Microsoft Outlook credentials are being actively hijacked from users that have fallen for a dangerous active phishing campaign. The hackers behind it are using advanced elements such as overlay screens and policies in order to manipulate the victims into typing in their personal data.
Microsoft Outlook Users Need To Be Wary of New Dangerous Phishing Campaign
Computer security researchers note that there is an active phishing campaign focusing on computer users worldwide. Conveniently the hackers who are behind it are abusing the current COVID-19 pandemic and masks the email messages as notes from a technical support team from a company the intended victims may work for. This shows that the criminals must have made some kind of prior research in order to pick the victims and plan the contents and layout of the sent messages.
The contents of the messages is a failed message delivery — they will read that the actual message has been quarantined and that the users will need to manually click on a link in order to show it.
When this link is opened the victims will be redirected to a prompt that will be unique based on the predefined company details by the hackers. As a result, the phishing campaign will not provide a generic prompt, but rather a personalized and very dangerous attack. The prompt will be based on an overlay image which will be shown on top of the window thus making it look like a safe and legitimate part of the viewed application. The target company’s home page will be shown in the background and the overlay will be shown above it which is an advanced technique that is rarely seen in phishing campaigns.

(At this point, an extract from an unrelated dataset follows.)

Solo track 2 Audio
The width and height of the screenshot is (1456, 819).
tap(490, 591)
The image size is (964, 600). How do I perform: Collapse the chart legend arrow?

The analysis of the captured samples shows that the controlling server uses custom addresses in order to provide the target overlay. If the users’ account details are entered in the forms they will be automatically redirected to the hackers thereby granting them access to the company’s intranet pages and services. At the moment there is no information about the identity of the hacker collective behind this attack however it is speculated that they are very experienced and will continue to develop the phishing campaign.